El 26 de febrero de 2015, un trágico incendio devastó el edificio de la exAduana de Iquique, un monumento histórico declarado por el Consejo de Monumentos Nacionales en 1971. Este edificio, construido en 1871, ha sido testigo de numerosos eventos históricos y es un símbolo del esplendor de la economía del salitre en la región.
Las causas del incendio aún no están completamente claras, pero se investigaron todas las posibles causas, incluyendo fallas eléctricas y actos de vandalismo. El siniestro dejó secuelas significativas en el sentimiento de los iquiqueños, ya que la exAduana es uno de los principales monumentos nacionales de Tarapacá.
A lo largo de estos diez años, la restauración del edificio ha enfrentado múltiples desafíos. La demora en el inicio de las obras ha sido motivo de preocupación y críticas por parte de parlamentarios y autoridades locales. Sin embargo, recientemente se han dado pasos importantes hacia su recuperación. La etapa de diseño de la restauración ha sido completada y se espera que la licitación para las obras se realice en los próximos meses.

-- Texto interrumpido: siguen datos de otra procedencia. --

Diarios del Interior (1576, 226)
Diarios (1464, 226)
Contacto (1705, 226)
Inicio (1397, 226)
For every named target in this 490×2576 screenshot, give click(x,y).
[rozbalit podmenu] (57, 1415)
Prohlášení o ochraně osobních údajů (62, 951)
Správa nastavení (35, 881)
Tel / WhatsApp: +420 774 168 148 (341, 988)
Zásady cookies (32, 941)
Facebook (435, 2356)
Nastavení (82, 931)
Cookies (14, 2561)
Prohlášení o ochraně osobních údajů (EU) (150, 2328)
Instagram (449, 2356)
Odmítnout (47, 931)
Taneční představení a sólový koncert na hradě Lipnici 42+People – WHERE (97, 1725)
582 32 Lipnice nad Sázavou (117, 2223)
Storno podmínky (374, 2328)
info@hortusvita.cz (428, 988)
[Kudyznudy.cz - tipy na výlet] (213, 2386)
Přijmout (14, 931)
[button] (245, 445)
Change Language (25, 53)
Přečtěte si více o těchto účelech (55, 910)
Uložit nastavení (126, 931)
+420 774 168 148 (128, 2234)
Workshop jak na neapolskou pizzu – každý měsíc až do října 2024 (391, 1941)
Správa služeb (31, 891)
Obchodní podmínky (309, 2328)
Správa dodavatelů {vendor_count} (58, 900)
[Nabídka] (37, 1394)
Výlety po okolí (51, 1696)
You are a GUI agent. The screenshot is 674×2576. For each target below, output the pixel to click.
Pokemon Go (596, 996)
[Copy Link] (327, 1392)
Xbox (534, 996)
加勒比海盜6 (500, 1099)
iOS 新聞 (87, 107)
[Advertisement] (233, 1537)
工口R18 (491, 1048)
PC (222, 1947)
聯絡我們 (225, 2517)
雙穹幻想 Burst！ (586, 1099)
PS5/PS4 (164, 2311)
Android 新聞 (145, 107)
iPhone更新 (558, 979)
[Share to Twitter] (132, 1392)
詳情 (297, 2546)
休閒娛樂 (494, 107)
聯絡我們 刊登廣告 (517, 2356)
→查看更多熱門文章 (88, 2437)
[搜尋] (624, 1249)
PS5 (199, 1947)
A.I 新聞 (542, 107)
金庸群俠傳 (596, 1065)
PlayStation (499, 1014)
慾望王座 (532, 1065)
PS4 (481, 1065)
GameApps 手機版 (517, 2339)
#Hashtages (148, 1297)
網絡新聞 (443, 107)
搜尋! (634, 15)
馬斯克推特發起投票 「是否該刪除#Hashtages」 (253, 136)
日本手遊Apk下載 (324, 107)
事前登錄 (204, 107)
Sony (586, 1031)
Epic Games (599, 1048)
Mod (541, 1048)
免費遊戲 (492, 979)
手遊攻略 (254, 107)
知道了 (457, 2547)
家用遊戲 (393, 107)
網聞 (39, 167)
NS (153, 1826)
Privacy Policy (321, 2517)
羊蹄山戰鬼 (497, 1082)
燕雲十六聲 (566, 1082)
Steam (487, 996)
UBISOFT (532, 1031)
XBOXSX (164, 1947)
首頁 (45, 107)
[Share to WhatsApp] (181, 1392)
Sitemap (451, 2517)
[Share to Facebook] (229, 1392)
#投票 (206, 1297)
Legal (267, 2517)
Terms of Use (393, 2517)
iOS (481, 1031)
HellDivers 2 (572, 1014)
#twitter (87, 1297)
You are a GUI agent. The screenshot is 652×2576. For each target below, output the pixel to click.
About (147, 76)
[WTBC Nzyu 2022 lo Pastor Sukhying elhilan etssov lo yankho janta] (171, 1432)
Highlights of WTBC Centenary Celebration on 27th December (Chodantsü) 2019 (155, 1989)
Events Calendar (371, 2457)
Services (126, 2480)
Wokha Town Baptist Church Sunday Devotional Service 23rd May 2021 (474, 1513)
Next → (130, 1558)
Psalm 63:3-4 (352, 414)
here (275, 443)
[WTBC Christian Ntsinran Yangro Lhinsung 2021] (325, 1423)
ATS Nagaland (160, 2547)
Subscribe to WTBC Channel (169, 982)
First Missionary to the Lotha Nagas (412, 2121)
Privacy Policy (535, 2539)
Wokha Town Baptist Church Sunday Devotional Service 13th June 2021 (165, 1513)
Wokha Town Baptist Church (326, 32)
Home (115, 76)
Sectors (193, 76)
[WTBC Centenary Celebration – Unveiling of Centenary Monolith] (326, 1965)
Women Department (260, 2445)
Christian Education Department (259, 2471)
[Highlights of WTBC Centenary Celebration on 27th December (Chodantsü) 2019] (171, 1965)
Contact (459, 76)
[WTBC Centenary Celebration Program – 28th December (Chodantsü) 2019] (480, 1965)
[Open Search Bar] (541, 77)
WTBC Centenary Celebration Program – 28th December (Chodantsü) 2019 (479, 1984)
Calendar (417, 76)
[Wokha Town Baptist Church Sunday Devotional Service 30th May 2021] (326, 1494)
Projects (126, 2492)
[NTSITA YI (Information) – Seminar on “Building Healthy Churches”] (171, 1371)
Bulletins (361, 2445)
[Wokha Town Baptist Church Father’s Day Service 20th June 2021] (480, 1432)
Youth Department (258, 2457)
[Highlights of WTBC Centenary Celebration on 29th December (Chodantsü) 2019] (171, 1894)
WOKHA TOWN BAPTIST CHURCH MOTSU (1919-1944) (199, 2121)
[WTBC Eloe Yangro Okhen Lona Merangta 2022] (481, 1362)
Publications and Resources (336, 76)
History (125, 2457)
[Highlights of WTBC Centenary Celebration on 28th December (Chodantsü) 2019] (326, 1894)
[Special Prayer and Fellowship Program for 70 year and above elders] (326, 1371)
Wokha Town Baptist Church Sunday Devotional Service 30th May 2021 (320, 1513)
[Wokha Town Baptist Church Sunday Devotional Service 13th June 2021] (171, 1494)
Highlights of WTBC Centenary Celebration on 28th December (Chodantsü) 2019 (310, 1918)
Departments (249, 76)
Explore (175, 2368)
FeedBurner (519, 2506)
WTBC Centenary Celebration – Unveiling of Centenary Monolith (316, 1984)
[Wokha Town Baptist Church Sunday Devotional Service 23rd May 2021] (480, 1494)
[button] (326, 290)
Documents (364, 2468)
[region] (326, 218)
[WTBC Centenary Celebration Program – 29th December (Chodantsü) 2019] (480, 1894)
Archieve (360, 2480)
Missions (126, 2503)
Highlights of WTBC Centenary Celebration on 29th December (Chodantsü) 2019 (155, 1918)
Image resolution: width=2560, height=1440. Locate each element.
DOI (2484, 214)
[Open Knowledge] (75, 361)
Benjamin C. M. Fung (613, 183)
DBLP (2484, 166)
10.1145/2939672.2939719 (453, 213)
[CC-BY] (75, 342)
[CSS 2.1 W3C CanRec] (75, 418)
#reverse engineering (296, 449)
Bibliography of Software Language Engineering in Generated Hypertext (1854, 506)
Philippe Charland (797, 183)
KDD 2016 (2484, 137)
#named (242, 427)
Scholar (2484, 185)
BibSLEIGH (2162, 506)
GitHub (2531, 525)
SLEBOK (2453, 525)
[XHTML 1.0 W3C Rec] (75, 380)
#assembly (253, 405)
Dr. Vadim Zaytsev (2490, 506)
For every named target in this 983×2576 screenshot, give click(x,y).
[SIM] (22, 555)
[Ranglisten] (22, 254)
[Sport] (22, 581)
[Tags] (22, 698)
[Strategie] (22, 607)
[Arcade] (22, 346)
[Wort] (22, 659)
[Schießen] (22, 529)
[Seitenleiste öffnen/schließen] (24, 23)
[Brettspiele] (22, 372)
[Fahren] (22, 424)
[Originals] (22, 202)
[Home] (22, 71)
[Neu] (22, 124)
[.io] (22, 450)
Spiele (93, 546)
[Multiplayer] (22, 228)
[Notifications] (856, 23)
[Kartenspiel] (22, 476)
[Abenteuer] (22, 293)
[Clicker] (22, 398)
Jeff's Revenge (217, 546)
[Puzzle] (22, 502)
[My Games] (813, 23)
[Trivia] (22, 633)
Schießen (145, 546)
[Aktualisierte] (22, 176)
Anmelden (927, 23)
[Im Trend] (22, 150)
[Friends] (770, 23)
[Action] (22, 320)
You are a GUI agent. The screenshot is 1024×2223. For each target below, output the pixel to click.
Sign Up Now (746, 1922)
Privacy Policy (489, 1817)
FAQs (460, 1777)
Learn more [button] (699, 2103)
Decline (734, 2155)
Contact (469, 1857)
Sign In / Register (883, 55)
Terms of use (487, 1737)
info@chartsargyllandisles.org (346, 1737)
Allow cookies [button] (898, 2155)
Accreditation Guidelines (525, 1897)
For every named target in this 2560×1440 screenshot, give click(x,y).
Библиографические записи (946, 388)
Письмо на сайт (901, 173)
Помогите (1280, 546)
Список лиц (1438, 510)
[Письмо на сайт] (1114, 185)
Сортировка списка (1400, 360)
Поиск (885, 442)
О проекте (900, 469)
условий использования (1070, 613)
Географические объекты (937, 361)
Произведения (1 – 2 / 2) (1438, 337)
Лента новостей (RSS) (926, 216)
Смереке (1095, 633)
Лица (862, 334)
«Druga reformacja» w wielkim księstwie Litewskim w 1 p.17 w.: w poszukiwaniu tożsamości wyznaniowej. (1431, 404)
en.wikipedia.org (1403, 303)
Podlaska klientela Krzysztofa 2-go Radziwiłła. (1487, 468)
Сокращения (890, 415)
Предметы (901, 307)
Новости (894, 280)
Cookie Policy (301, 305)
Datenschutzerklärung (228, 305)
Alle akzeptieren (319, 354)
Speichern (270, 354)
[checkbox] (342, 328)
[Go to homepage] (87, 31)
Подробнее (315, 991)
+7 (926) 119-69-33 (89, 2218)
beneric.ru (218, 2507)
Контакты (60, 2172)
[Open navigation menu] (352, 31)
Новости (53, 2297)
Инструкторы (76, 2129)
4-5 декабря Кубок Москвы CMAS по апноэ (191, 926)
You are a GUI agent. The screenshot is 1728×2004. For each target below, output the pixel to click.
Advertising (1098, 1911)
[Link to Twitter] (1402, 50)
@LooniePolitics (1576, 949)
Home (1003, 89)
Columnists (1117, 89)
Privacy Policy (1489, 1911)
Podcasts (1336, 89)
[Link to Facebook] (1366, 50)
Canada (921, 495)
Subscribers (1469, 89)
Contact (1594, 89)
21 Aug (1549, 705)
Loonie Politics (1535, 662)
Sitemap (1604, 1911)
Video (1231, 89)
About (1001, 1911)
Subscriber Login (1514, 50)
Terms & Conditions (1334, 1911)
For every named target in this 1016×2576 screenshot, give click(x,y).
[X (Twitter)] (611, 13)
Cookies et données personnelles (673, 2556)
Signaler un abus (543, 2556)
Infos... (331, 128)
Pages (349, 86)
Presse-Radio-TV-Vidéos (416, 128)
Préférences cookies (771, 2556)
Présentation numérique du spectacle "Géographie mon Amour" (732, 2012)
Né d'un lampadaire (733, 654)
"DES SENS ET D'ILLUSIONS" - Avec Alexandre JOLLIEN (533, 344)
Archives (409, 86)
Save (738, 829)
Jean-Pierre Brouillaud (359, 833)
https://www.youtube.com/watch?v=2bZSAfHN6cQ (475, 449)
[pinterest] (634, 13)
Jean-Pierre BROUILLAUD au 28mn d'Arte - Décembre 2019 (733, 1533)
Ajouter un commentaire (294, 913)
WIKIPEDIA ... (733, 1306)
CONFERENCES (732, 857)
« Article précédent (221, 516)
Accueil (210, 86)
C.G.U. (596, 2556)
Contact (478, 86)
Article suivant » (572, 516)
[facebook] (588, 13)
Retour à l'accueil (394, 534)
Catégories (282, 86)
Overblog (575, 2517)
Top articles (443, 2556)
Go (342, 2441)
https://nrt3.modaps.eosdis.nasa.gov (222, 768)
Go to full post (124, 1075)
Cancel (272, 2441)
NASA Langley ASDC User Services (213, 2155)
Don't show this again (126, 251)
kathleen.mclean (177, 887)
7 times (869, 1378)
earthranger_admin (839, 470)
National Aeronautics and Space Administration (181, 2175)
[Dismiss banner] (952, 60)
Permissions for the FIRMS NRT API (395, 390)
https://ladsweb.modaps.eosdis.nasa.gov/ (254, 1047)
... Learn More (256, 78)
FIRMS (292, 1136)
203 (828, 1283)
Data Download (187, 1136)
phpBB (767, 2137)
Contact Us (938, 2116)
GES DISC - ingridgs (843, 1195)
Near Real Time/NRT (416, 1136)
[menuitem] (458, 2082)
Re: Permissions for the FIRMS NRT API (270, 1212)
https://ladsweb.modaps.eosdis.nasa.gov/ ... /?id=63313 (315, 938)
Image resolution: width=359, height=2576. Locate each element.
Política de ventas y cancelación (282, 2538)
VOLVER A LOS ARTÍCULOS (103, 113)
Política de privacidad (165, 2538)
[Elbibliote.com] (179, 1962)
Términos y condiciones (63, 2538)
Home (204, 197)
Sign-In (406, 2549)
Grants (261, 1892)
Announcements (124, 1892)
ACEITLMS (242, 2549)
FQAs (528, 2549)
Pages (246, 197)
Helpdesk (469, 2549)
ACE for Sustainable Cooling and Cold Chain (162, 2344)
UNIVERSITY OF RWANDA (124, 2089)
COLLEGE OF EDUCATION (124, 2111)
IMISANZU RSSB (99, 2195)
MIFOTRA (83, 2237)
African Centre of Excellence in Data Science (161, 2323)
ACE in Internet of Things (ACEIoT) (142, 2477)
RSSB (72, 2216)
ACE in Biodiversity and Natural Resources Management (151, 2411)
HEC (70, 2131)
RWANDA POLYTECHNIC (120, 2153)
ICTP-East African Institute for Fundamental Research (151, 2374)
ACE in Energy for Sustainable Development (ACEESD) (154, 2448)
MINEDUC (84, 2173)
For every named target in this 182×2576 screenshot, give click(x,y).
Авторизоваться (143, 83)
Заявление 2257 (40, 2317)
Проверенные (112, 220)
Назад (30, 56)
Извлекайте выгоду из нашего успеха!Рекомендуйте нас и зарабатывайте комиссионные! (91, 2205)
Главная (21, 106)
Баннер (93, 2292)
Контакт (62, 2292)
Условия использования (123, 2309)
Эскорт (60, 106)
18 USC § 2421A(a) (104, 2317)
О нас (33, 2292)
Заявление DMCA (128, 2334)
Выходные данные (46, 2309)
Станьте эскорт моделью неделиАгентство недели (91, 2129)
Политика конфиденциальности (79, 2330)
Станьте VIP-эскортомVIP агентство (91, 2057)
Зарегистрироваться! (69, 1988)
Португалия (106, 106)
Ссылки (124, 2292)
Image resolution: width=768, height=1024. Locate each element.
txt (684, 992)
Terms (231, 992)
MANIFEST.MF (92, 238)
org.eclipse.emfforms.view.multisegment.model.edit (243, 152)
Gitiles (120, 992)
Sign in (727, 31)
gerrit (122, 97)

El proyecto de restauración incluye la conservación de la volumetría y materialidad del monumento, el refuerzo estructural del patio central, la recuperación del torreón central y la restitución de elementos dañados por el incendio. Además, se contempla la construcción de un ascensor y pasarelas para mejorar la accesibilidad del edificio.
La exAduana de Iquique es más que un edificio; es un símbolo de la historia y la identidad de la región. Su recuperación no solo preservará un patrimonio invaluable, sino que también revitalizará el casco antiguo de la ciudad, devolviendo a los iquiqueños un espacio cargado de memoria y significado.